Geta Brătescu

Drawings with the Eyes Closed

Drawings with the Eyes Closed is the US premiere of a series of drawings and artist’s books as well as a seminal video by Romanian artist Geta Brătescu. The exhibition provides a multifaceted look at the artist’s works in various mediums and brings together several key aspects of Brătescu’s practice: the importance of chance and play, seriality, and the significance of the artist’s studio. A central figure in postwar Romanian art, Brătescu works in a variety of media including collage, textiles, engraving, photography, video, and performance. Over a career spanning more than six decades, the artist has developed a sophisticated practice that draws equally from literature, theater, and everyday life to explore the potential of art to make sense of charged issues of identity and history.

The centerpiece of the exhibition is a series of drawings from 2008 titled Capricio (Whims). Comprising multiple hand-drawn diptychs on tempera-painted mats, Capricio features childlike images of recognizable forms: humans, animals, and shapes transposed against pastel-colored backgrounds of color fields and Brătescu’s own written script. Capricio depicts archetypal forms and suggestive shapes to which the viewer can bring his or her own associations. The repetition of these elements across the multiple drawings enables the viewer to study subtle shifts in form and emphasis that together comprise a coherent whole.

Capricio is part of a larger ongoing series of the artist’s titled Drawings with the Eyes Closed. By removing hand-eye coordination from her artmaking—literally drawing with her eyes closed—Brătescu’s gesture is closely connected to the Surrealist tradition of automatic drawing and the process of eliciting images from one’s imagination or inner consciousness. The act of leaving drawing open to an element of chance furthers the artist’s ongoing commitment to experimentation in the studio, as an autonomous space free from the influence of economic or political pressures.

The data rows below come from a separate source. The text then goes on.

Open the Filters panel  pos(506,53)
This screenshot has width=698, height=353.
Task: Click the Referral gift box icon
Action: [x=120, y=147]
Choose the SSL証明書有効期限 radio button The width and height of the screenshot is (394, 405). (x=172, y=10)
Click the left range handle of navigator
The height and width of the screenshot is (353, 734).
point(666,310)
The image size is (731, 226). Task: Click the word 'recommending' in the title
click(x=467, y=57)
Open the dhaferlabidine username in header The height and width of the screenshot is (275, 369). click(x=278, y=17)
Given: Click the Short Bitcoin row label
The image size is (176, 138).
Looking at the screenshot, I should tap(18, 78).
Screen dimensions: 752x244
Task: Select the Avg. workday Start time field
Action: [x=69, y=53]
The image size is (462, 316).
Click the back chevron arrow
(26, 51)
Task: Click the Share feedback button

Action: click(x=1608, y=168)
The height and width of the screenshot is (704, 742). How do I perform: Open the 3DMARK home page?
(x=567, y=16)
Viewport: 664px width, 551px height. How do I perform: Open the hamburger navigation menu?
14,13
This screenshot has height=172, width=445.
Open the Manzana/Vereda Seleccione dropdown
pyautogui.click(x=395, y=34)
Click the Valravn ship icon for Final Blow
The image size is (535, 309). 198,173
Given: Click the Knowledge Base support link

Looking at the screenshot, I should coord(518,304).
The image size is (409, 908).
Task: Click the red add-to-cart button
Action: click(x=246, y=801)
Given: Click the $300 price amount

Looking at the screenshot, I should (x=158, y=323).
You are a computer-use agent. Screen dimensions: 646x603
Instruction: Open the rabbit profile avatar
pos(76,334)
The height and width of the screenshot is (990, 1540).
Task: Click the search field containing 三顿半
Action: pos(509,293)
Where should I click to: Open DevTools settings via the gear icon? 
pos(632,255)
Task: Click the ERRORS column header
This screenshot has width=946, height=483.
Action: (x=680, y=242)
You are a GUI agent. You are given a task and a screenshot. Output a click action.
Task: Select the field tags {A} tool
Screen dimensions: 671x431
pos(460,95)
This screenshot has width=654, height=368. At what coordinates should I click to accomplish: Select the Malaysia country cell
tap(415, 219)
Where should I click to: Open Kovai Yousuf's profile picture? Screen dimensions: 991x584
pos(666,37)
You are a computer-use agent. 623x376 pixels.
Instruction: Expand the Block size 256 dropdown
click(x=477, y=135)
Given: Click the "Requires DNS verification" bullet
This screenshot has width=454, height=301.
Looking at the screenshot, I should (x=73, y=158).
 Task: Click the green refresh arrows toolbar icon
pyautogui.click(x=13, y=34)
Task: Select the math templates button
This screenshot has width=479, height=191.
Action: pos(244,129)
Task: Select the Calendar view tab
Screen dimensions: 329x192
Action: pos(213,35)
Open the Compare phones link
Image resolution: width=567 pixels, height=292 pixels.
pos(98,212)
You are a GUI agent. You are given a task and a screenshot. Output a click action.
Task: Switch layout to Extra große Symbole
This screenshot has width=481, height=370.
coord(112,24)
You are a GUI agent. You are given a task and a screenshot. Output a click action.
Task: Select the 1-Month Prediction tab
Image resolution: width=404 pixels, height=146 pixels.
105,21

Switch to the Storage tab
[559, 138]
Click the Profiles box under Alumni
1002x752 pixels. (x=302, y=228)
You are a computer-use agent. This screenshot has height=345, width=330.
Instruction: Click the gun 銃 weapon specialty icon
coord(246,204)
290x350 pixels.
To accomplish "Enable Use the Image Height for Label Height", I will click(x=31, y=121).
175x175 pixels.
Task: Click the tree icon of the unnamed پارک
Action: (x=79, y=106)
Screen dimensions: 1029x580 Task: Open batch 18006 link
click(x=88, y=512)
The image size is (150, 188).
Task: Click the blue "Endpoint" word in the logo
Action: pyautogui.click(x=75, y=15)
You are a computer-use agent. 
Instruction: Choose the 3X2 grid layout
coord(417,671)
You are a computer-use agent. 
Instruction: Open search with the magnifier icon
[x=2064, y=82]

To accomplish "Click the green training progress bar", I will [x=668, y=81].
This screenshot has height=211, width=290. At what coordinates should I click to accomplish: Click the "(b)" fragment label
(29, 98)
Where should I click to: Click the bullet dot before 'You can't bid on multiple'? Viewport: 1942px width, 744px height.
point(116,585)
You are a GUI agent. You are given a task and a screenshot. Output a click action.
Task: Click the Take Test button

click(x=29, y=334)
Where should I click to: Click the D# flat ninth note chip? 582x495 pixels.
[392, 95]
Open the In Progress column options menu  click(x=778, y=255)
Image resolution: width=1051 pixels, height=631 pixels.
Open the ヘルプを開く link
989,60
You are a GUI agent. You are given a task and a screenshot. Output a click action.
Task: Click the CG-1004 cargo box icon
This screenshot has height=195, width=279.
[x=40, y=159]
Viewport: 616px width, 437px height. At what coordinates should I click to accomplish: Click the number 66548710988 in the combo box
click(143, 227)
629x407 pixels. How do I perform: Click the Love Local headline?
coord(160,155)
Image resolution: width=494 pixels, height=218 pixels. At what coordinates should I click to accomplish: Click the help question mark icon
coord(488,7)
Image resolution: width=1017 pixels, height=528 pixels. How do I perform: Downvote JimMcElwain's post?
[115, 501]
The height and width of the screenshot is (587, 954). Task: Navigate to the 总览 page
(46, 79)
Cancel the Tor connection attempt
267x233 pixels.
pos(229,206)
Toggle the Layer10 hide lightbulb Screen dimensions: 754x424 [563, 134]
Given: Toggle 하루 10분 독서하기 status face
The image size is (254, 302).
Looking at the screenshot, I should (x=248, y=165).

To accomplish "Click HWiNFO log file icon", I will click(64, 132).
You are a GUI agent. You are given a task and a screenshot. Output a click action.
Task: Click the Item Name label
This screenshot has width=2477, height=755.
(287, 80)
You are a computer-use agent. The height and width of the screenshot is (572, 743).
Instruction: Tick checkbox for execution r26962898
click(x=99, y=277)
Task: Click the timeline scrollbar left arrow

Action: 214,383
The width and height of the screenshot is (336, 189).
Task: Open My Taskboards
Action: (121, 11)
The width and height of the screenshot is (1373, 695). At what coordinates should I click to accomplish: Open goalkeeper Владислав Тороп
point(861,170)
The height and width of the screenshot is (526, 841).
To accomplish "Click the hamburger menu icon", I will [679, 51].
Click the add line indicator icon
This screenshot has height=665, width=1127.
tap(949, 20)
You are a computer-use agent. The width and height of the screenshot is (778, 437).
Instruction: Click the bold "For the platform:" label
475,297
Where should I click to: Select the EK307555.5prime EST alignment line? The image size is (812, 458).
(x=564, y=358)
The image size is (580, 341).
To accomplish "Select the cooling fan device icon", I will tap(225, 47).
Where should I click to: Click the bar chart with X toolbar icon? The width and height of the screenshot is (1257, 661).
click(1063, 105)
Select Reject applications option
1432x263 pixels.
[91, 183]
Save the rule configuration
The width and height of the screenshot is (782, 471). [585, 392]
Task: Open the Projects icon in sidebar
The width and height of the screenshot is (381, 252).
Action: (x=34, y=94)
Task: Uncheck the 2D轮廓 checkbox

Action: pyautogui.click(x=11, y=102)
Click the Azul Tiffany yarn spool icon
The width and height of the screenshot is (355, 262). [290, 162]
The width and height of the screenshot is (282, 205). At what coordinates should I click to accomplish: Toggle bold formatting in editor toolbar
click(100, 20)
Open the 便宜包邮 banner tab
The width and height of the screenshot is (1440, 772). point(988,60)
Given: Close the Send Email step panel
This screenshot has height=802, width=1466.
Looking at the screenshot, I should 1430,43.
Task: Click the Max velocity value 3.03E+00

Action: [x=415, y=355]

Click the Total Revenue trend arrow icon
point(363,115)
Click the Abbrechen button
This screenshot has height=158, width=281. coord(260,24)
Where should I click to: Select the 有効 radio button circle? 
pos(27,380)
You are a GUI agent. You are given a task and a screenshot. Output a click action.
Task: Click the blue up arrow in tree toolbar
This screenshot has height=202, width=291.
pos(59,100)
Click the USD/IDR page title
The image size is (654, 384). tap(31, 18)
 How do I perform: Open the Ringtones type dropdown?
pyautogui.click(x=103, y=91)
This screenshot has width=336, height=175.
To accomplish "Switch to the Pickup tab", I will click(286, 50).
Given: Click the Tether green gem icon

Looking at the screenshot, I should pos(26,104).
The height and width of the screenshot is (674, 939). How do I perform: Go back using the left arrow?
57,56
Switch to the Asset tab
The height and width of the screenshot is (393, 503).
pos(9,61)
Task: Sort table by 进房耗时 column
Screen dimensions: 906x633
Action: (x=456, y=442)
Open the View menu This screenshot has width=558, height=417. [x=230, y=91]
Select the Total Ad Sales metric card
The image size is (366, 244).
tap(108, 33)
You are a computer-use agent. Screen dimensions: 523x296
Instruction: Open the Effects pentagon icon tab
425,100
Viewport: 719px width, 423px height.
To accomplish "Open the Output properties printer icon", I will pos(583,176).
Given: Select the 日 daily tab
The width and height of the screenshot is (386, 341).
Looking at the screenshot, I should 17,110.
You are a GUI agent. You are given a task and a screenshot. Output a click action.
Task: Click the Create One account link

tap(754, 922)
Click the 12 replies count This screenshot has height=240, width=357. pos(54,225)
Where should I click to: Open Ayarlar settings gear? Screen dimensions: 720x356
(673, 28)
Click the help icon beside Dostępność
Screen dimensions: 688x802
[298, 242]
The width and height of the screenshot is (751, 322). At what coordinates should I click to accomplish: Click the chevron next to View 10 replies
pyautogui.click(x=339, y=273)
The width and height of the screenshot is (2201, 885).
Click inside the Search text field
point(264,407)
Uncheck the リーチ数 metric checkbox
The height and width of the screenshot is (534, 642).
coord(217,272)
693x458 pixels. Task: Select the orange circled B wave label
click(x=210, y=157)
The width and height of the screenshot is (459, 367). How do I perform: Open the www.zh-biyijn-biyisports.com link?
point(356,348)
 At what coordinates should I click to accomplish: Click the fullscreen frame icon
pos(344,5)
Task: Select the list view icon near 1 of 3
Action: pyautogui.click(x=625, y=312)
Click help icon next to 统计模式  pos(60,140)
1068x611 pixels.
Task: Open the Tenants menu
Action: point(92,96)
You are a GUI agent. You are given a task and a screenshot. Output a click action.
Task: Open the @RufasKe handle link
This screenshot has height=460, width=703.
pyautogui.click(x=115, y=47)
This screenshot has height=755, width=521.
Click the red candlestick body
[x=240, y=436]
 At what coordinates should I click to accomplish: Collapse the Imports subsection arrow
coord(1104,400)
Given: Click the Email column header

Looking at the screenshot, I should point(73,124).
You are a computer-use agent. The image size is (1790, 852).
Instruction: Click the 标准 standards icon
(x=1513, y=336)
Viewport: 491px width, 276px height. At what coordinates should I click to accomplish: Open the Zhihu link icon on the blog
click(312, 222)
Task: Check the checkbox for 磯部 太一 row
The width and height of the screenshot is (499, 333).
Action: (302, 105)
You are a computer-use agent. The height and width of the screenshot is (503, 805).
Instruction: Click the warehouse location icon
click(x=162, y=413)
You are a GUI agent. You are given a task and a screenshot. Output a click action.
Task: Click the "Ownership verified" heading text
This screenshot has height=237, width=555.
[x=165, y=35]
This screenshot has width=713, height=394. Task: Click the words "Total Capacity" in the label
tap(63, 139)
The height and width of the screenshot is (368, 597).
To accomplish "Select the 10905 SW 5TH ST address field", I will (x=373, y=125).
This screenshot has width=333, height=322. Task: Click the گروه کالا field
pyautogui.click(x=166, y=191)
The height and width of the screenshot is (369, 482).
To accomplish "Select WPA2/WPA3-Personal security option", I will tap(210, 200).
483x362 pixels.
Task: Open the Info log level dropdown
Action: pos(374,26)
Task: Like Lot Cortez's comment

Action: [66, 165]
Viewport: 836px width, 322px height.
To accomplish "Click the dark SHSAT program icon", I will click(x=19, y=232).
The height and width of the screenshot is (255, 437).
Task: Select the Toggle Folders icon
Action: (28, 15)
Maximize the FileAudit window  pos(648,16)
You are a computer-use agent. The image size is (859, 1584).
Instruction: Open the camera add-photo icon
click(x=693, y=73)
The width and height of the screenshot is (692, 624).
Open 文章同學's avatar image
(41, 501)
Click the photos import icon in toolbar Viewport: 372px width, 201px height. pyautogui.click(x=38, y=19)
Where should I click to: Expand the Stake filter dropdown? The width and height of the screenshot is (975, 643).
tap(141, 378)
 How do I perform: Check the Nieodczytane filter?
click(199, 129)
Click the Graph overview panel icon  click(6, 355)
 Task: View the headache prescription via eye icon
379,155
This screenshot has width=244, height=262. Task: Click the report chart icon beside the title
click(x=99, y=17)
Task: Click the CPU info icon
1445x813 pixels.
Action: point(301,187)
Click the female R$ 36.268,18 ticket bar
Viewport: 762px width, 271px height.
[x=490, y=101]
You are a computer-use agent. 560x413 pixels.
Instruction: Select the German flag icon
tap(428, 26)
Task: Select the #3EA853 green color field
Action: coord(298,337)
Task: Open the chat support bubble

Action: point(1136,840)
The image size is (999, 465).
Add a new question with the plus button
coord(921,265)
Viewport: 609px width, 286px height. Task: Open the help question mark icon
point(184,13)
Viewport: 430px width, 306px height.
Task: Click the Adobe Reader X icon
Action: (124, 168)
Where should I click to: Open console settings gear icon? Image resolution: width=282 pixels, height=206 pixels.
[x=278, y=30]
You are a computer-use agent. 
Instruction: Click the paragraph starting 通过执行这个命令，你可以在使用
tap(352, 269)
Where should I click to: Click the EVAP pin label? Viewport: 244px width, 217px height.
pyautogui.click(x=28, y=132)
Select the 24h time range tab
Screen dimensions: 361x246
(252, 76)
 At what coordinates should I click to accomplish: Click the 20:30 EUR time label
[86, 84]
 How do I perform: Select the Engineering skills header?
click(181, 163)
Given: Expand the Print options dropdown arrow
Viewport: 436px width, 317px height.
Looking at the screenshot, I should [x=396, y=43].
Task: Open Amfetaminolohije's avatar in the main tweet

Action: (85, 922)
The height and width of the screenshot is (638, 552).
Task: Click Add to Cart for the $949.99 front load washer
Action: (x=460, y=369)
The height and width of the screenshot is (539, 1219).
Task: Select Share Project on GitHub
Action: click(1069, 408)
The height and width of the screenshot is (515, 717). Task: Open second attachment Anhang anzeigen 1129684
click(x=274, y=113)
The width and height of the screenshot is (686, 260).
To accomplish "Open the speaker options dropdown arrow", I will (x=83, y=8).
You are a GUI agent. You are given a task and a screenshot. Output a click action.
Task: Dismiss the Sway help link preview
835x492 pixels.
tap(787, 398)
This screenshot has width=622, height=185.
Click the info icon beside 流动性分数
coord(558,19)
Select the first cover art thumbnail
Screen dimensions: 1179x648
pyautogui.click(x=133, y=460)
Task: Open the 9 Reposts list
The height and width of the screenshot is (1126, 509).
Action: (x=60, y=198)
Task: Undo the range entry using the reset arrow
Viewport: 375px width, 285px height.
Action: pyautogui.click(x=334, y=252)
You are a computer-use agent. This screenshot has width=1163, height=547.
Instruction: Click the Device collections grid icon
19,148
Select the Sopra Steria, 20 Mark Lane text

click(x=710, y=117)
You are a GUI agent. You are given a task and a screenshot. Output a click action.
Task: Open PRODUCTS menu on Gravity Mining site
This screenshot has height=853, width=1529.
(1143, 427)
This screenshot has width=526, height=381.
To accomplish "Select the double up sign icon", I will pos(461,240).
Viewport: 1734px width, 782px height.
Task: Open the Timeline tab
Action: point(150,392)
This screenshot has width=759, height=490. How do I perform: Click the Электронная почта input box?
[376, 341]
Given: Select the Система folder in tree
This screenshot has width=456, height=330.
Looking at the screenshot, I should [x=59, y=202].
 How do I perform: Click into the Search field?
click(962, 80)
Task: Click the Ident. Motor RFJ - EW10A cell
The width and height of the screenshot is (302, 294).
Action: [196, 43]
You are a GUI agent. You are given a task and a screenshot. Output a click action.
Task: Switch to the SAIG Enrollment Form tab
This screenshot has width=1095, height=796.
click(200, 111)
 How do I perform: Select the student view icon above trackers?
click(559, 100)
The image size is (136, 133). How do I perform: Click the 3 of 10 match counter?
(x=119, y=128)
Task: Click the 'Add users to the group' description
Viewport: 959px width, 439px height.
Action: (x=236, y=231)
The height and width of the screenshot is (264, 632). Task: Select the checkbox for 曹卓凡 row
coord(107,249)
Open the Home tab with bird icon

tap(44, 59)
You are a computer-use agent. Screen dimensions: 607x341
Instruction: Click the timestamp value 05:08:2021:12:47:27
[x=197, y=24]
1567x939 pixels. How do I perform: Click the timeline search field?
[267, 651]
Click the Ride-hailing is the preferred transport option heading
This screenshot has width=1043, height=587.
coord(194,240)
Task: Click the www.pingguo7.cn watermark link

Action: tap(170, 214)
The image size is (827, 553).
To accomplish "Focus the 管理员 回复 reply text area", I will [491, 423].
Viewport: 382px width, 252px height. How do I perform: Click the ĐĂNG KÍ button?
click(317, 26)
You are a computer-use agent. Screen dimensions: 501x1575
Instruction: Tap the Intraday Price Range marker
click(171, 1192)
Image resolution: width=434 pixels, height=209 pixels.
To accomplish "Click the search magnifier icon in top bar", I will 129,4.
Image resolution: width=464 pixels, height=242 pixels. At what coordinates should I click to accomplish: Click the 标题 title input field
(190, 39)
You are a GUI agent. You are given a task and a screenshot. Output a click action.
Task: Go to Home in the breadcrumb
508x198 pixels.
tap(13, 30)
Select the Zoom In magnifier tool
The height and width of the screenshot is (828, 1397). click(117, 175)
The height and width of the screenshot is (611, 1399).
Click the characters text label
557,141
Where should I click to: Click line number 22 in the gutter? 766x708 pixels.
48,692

In addition to Capricio, the exhibition presents never-before-seen artist’s books from 1991. Bookmaking has long been a part of the artist’s practice, bringing her drawings into three dimensions. The objects in the exhibition are also complemented by a presentation of Brătescu’s seminal 1992 video produced with cinematographer Alexandru Solomon, Earthcake. Brătescu has described the piece as a “filmed ritual.” In the video, the artist, with her face painted white and head covered in aluminum, shapes a mound of soil in the form of a disc and proceeds to earnestly consume it. In the process, she creates a poignant metaphor for artmaking’s ability to transform everyday materials into sublime objects and experiences.

Geta Brătescu (b. 1926, Ploiesti, Romania) lives and works in Bucharest. Her recent solo exhibitions include MATRIX254, Berkeley Art Museum (2014); Geta Brătescu: The Artist’s Studios, Museo deArte Contemporáneo de Castilla y León, León, Spain (2013); Geta Brătescu: IntenseProximity, La Triennale Paris, Paris (2012); Geta Brătescu: The Work, The Image,The Sign, Ivan Gallery, Bucharest, Romania (2011); and Alteritate, Galerie Mezzanin,Vienna, Austria (2010). Her work has been featured in numerous group exhibitions such as artevida, Endora Arte Produções, Rio de Janeiro (2014); A World of Its Own: Photographic Practices in the Studio, Museum of Modern Art, New York (2014); DECORUM Carpets and Tapestries by Artists, Musée d’Art Moderne de la Ville de Paris, Paris (2013); 5th Moscow Biennale of Contemporary Art, Moscow (2013); Il Palazzo Enciclopedico, La Biennale di Venezia, Venice (2013); and A Bigger Splash: Painting After Performance Art, Tate Modern, London (2012). In 2008, she was awarded the title Doctor Honoris Causa from the National University of Arts, Bucharest, for her contribution to the advancement of contemporary Romanian art.

Geta Brătescu: Drawings with Eyes Closed is organized for the Contemporary Art Museum St. Louis by Kelly Shindler, Associate Curator.